**Exercise description**
The entries must be retyped exactly, down to the last line.

(Extracted records)
···

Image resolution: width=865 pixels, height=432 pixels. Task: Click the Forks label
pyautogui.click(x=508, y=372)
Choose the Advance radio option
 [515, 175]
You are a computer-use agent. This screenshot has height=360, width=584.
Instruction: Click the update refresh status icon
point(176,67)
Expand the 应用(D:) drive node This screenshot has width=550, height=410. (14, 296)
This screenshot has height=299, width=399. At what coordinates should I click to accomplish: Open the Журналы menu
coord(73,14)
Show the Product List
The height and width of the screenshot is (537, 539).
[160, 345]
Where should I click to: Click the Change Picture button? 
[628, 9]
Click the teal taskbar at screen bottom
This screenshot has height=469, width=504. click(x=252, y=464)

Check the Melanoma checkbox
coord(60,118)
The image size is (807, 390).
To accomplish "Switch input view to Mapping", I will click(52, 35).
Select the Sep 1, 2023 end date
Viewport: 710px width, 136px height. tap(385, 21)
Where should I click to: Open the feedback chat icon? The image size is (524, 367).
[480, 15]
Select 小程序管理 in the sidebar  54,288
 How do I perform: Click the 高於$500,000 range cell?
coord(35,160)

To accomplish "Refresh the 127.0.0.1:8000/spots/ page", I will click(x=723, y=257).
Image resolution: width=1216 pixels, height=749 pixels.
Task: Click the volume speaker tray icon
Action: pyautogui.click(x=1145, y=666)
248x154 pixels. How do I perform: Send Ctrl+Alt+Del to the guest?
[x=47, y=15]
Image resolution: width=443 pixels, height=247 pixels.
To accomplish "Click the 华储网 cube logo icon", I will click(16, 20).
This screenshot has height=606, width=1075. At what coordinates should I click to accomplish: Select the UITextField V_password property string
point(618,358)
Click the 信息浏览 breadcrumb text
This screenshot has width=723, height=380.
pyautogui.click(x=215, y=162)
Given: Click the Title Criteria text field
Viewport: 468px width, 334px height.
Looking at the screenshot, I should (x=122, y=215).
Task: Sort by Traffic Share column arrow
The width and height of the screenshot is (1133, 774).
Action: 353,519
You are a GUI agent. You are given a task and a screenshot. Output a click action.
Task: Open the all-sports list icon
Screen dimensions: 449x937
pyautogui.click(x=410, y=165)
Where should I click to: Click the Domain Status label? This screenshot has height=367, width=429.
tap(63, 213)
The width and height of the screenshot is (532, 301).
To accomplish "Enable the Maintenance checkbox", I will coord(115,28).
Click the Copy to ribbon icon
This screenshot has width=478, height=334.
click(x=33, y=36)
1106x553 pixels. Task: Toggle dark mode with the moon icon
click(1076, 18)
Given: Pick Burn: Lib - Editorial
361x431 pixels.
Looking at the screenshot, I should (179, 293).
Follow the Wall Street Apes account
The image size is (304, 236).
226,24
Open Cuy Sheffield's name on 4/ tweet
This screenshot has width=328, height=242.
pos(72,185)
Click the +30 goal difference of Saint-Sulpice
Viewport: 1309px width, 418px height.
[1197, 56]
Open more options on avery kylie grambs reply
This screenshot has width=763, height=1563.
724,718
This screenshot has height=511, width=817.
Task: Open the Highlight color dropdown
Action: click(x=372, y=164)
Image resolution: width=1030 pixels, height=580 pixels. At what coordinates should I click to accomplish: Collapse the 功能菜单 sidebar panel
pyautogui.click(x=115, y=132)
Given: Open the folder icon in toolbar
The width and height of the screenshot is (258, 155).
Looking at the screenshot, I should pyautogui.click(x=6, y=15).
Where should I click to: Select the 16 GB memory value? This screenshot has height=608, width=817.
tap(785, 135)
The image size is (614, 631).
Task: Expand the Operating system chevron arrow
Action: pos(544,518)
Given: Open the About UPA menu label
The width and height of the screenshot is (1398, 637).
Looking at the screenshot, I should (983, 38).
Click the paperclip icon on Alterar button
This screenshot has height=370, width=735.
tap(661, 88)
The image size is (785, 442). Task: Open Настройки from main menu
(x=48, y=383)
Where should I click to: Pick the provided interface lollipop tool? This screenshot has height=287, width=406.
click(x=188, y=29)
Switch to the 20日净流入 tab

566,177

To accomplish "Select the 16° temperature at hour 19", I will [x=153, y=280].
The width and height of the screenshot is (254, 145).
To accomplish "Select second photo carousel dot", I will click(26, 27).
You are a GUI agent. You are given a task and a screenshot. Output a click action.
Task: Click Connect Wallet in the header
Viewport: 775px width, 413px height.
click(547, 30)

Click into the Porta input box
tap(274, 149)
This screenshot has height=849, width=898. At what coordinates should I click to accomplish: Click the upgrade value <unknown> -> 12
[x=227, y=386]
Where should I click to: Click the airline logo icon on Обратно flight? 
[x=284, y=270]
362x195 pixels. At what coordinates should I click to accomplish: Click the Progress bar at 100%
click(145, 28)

···

**Output of the task**
Image resolution: width=865 pixels, height=432 pixels. Task: Click the Forks label
pyautogui.click(x=508, y=372)
Choose the Advance radio option
 [515, 175]
You are a computer-use agent. This screenshot has height=360, width=584.
Instruction: Click the update refresh status icon
point(176,67)
Expand the 应用(D:) drive node This screenshot has width=550, height=410. (14, 296)
This screenshot has height=299, width=399. At what coordinates should I click to accomplish: Open the Журналы menu
coord(73,14)
Show the Product List
The height and width of the screenshot is (537, 539).
[160, 345]
Where should I click to: Click the Change Picture button? 
[628, 9]
Click the teal taskbar at screen bottom
This screenshot has height=469, width=504. click(x=252, y=464)

Check the Melanoma checkbox
coord(60,118)
The image size is (807, 390).
To accomplish "Switch input view to Mapping", I will click(52, 35).
Select the Sep 1, 2023 end date
Viewport: 710px width, 136px height. tap(385, 21)
Where should I click to: Open the feedback chat icon? The image size is (524, 367).
[480, 15]
Select 小程序管理 in the sidebar  54,288
 How do I perform: Click the 高於$500,000 range cell?
coord(35,160)

To accomplish "Refresh the 127.0.0.1:8000/spots/ page", I will click(x=723, y=257).
Image resolution: width=1216 pixels, height=749 pixels.
Task: Click the volume speaker tray icon
Action: pyautogui.click(x=1145, y=666)
248x154 pixels. How do I perform: Send Ctrl+Alt+Del to the guest?
[x=47, y=15]
Image resolution: width=443 pixels, height=247 pixels.
To accomplish "Click the 华储网 cube logo icon", I will click(16, 20).
This screenshot has height=606, width=1075. At what coordinates should I click to accomplish: Select the UITextField V_password property string
point(618,358)
Click the 信息浏览 breadcrumb text
This screenshot has width=723, height=380.
pyautogui.click(x=215, y=162)
Given: Click the Title Criteria text field
Viewport: 468px width, 334px height.
Looking at the screenshot, I should (x=122, y=215).
Task: Sort by Traffic Share column arrow
The width and height of the screenshot is (1133, 774).
Action: 353,519
You are a GUI agent. You are given a task and a screenshot. Output a click action.
Task: Open the all-sports list icon
Screen dimensions: 449x937
pyautogui.click(x=410, y=165)
Where should I click to: Click the Domain Status label? This screenshot has height=367, width=429.
tap(63, 213)
The width and height of the screenshot is (532, 301).
To accomplish "Enable the Maintenance checkbox", I will coord(115,28).
Click the Copy to ribbon icon
This screenshot has width=478, height=334.
click(x=33, y=36)
1106x553 pixels. Task: Toggle dark mode with the moon icon
click(1076, 18)
Given: Pick Burn: Lib - Editorial
361x431 pixels.
Looking at the screenshot, I should (179, 293).
Follow the Wall Street Apes account
The image size is (304, 236).
226,24
Open Cuy Sheffield's name on 4/ tweet
This screenshot has width=328, height=242.
pos(72,185)
Click the +30 goal difference of Saint-Sulpice
Viewport: 1309px width, 418px height.
[1197, 56]
Open more options on avery kylie grambs reply
This screenshot has width=763, height=1563.
724,718
This screenshot has height=511, width=817.
Task: Open the Highlight color dropdown
Action: click(x=372, y=164)
Image resolution: width=1030 pixels, height=580 pixels. At what coordinates should I click to accomplish: Collapse the 功能菜单 sidebar panel
pyautogui.click(x=115, y=132)
Given: Open the folder icon in toolbar
The width and height of the screenshot is (258, 155).
Looking at the screenshot, I should pyautogui.click(x=6, y=15).
Where should I click to: Select the 16 GB memory value? This screenshot has height=608, width=817.
tap(785, 135)
The image size is (614, 631).
Task: Expand the Operating system chevron arrow
Action: pos(544,518)
Given: Open the About UPA menu label
The width and height of the screenshot is (1398, 637).
Looking at the screenshot, I should (983, 38).
Click the paperclip icon on Alterar button
This screenshot has height=370, width=735.
tap(661, 88)
The image size is (785, 442). Task: Open Настройки from main menu
(x=48, y=383)
Where should I click to: Pick the provided interface lollipop tool? This screenshot has height=287, width=406.
click(x=188, y=29)
Switch to the 20日净流入 tab

566,177

To accomplish "Select the 16° temperature at hour 19", I will [x=153, y=280].
The width and height of the screenshot is (254, 145).
To accomplish "Select second photo carousel dot", I will click(26, 27).
You are a GUI agent. You are given a task and a screenshot. Output a click action.
Task: Click Connect Wallet in the header
Viewport: 775px width, 413px height.
click(547, 30)

Click into the Porta input box
tap(274, 149)
This screenshot has height=849, width=898. At what coordinates should I click to accomplish: Click the upgrade value <unknown> -> 12
[x=227, y=386]
Where should I click to: Click the airline logo icon on Обратно flight? 
[x=284, y=270]
362x195 pixels. At what coordinates should I click to accomplish: Click the Progress bar at 100%
click(145, 28)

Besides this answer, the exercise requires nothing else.